* [What to work on]:
Read the data below. Then repeat all of it exactly.

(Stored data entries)
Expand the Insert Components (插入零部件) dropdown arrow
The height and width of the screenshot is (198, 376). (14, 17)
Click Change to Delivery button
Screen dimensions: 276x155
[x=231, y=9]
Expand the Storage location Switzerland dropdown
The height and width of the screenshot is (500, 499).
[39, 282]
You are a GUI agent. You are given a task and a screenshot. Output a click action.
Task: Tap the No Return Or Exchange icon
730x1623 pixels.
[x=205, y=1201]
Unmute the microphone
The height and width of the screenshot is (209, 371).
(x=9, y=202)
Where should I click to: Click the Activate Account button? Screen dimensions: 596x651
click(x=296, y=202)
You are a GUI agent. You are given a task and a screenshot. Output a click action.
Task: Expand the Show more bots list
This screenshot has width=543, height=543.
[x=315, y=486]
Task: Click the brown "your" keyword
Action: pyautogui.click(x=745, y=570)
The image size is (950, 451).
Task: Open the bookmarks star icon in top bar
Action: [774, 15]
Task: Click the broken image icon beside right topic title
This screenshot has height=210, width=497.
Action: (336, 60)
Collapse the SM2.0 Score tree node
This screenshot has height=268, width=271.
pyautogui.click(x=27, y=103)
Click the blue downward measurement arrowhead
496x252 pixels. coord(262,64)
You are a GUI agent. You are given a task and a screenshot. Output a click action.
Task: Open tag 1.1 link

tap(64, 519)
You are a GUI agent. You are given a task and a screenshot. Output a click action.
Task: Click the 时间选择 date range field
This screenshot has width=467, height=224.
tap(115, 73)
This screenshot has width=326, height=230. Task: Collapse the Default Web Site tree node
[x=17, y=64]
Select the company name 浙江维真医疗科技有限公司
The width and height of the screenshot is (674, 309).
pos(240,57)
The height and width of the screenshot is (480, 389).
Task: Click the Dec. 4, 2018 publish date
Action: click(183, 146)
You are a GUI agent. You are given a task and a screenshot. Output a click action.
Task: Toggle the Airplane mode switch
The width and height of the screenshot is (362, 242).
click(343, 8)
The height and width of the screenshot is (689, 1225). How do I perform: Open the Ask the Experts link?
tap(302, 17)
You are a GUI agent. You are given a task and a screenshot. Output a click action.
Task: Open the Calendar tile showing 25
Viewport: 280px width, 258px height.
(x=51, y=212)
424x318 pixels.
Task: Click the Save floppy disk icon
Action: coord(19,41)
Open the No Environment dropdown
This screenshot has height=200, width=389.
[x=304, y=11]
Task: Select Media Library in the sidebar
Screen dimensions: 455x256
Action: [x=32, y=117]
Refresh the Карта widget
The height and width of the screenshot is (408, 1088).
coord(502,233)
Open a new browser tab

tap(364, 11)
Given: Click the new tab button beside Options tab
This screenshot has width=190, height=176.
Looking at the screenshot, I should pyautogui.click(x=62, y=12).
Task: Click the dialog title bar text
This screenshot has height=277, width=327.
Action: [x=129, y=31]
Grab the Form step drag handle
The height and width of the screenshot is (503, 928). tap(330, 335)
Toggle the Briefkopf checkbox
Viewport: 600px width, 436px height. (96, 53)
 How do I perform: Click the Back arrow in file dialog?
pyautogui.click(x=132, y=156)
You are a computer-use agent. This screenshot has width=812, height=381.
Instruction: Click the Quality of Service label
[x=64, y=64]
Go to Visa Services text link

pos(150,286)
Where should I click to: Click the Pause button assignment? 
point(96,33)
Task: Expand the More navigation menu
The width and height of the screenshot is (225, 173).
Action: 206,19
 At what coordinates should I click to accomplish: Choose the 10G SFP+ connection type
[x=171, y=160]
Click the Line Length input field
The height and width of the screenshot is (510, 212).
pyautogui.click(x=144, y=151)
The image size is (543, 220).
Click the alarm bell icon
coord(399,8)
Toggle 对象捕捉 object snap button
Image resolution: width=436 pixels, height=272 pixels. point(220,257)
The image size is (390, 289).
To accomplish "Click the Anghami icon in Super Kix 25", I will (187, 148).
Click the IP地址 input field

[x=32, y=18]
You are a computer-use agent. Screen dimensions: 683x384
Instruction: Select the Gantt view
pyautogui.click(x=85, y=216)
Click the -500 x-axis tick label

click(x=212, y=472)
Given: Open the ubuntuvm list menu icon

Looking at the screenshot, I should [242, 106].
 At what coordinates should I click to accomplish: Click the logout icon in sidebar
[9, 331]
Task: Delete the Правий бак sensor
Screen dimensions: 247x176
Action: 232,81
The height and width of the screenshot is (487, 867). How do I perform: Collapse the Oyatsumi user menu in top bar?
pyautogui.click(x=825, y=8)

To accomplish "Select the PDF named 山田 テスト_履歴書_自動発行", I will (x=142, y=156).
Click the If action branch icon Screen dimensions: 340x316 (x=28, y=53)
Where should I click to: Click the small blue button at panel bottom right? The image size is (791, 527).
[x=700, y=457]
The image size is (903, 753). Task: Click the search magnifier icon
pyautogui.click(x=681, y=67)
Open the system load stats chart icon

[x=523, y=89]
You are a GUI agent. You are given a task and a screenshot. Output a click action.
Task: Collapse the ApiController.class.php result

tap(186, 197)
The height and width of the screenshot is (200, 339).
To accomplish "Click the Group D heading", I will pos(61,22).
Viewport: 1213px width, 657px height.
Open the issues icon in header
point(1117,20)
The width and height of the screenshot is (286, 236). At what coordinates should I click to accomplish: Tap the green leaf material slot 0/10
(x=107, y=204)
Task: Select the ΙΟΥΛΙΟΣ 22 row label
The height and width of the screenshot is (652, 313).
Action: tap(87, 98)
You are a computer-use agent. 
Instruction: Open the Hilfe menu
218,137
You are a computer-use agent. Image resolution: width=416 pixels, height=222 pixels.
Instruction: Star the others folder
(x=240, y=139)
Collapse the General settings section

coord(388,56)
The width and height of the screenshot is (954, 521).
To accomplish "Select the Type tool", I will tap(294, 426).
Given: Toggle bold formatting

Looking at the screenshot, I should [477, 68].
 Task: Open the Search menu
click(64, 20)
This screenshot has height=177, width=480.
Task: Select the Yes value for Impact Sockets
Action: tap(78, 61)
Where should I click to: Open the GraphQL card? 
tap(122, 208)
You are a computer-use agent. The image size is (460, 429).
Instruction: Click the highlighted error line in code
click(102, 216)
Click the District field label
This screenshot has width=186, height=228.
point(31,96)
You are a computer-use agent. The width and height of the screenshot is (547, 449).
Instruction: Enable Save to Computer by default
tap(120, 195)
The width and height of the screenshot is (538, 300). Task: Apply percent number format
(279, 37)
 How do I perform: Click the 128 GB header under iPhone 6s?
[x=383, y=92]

* [Output for this task]:
Expand the Insert Components (插入零部件) dropdown arrow
The height and width of the screenshot is (198, 376). (14, 17)
Click Change to Delivery button
Screen dimensions: 276x155
[x=231, y=9]
Expand the Storage location Switzerland dropdown
The height and width of the screenshot is (500, 499).
[39, 282]
You are a GUI agent. You are given a task and a screenshot. Output a click action.
Task: Tap the No Return Or Exchange icon
730x1623 pixels.
[x=205, y=1201]
Unmute the microphone
The height and width of the screenshot is (209, 371).
(x=9, y=202)
Where should I click to: Click the Activate Account button? Screen dimensions: 596x651
click(x=296, y=202)
You are a GUI agent. You are given a task and a screenshot. Output a click action.
Task: Expand the Show more bots list
This screenshot has width=543, height=543.
[x=315, y=486]
Task: Click the brown "your" keyword
Action: pyautogui.click(x=745, y=570)
The image size is (950, 451).
Task: Open the bookmarks star icon in top bar
Action: [774, 15]
Task: Click the broken image icon beside right topic title
This screenshot has height=210, width=497.
Action: (336, 60)
Collapse the SM2.0 Score tree node
This screenshot has height=268, width=271.
pyautogui.click(x=27, y=103)
Click the blue downward measurement arrowhead
496x252 pixels. coord(262,64)
You are a GUI agent. You are given a task and a screenshot. Output a click action.
Task: Open tag 1.1 link

tap(64, 519)
You are a GUI agent. You are given a task and a screenshot. Output a click action.
Task: Click the 时间选择 date range field
This screenshot has width=467, height=224.
tap(115, 73)
This screenshot has width=326, height=230. Task: Collapse the Default Web Site tree node
[x=17, y=64]
Select the company name 浙江维真医疗科技有限公司
The width and height of the screenshot is (674, 309).
pos(240,57)
The height and width of the screenshot is (480, 389).
Task: Click the Dec. 4, 2018 publish date
Action: click(183, 146)
You are a GUI agent. You are given a task and a screenshot. Output a click action.
Task: Toggle the Airplane mode switch
The width and height of the screenshot is (362, 242).
click(343, 8)
The height and width of the screenshot is (689, 1225). How do I perform: Open the Ask the Experts link?
tap(302, 17)
You are a GUI agent. You are given a task and a screenshot. Output a click action.
Task: Open the Calendar tile showing 25
Viewport: 280px width, 258px height.
(x=51, y=212)
424x318 pixels.
Task: Click the Save floppy disk icon
Action: coord(19,41)
Open the No Environment dropdown
This screenshot has height=200, width=389.
[x=304, y=11]
Task: Select Media Library in the sidebar
Screen dimensions: 455x256
Action: [x=32, y=117]
Refresh the Карта widget
The height and width of the screenshot is (408, 1088).
coord(502,233)
Open a new browser tab

tap(364, 11)
Given: Click the new tab button beside Options tab
This screenshot has width=190, height=176.
Looking at the screenshot, I should pyautogui.click(x=62, y=12).
Task: Click the dialog title bar text
This screenshot has height=277, width=327.
Action: [x=129, y=31]
Grab the Form step drag handle
The height and width of the screenshot is (503, 928). tap(330, 335)
Toggle the Briefkopf checkbox
Viewport: 600px width, 436px height. (96, 53)
 How do I perform: Click the Back arrow in file dialog?
pyautogui.click(x=132, y=156)
You are a computer-use agent. This screenshot has width=812, height=381.
Instruction: Click the Quality of Service label
[x=64, y=64]
Go to Visa Services text link

pos(150,286)
Where should I click to: Click the Pause button assignment? 
point(96,33)
Task: Expand the More navigation menu
The width and height of the screenshot is (225, 173).
Action: 206,19
 At what coordinates should I click to accomplish: Choose the 10G SFP+ connection type
[x=171, y=160]
Click the Line Length input field
The height and width of the screenshot is (510, 212).
pyautogui.click(x=144, y=151)
The image size is (543, 220).
Click the alarm bell icon
coord(399,8)
Toggle 对象捕捉 object snap button
Image resolution: width=436 pixels, height=272 pixels. point(220,257)
The image size is (390, 289).
To accomplish "Click the Anghami icon in Super Kix 25", I will (187, 148).
Click the IP地址 input field

[x=32, y=18]
You are a computer-use agent. Screen dimensions: 683x384
Instruction: Select the Gantt view
pyautogui.click(x=85, y=216)
Click the -500 x-axis tick label

click(x=212, y=472)
Given: Open the ubuntuvm list menu icon

Looking at the screenshot, I should [242, 106].
 At what coordinates should I click to accomplish: Click the logout icon in sidebar
[9, 331]
Task: Delete the Правий бак sensor
Screen dimensions: 247x176
Action: 232,81
The height and width of the screenshot is (487, 867). How do I perform: Collapse the Oyatsumi user menu in top bar?
pyautogui.click(x=825, y=8)

To accomplish "Select the PDF named 山田 テスト_履歴書_自動発行", I will (x=142, y=156).
Click the If action branch icon Screen dimensions: 340x316 (x=28, y=53)
Where should I click to: Click the small blue button at panel bottom right? The image size is (791, 527).
[x=700, y=457]
The image size is (903, 753). Task: Click the search magnifier icon
pyautogui.click(x=681, y=67)
Open the system load stats chart icon

[x=523, y=89]
You are a GUI agent. You are given a task and a screenshot. Output a click action.
Task: Collapse the ApiController.class.php result

tap(186, 197)
The height and width of the screenshot is (200, 339).
To accomplish "Click the Group D heading", I will pos(61,22).
Viewport: 1213px width, 657px height.
Open the issues icon in header
point(1117,20)
The width and height of the screenshot is (286, 236). At what coordinates should I click to accomplish: Tap the green leaf material slot 0/10
(x=107, y=204)
Task: Select the ΙΟΥΛΙΟΣ 22 row label
The height and width of the screenshot is (652, 313).
Action: tap(87, 98)
You are a computer-use agent. 
Instruction: Open the Hilfe menu
218,137
You are a computer-use agent. Image resolution: width=416 pixels, height=222 pixels.
Instruction: Star the others folder
(x=240, y=139)
Collapse the General settings section

coord(388,56)
The width and height of the screenshot is (954, 521).
To accomplish "Select the Type tool", I will tap(294, 426).
Given: Toggle bold formatting

Looking at the screenshot, I should [477, 68].
 Task: Open the Search menu
click(64, 20)
This screenshot has height=177, width=480.
Task: Select the Yes value for Impact Sockets
Action: tap(78, 61)
Where should I click to: Open the GraphQL card? 
tap(122, 208)
You are a computer-use agent. The image size is (460, 429).
Instruction: Click the highlighted error line in code
click(102, 216)
Click the District field label
This screenshot has width=186, height=228.
point(31,96)
You are a computer-use agent. The width and height of the screenshot is (547, 449).
Instruction: Enable Save to Computer by default
tap(120, 195)
The width and height of the screenshot is (538, 300). Task: Apply percent number format
(279, 37)
 How do I perform: Click the 128 GB header under iPhone 6s?
[x=383, y=92]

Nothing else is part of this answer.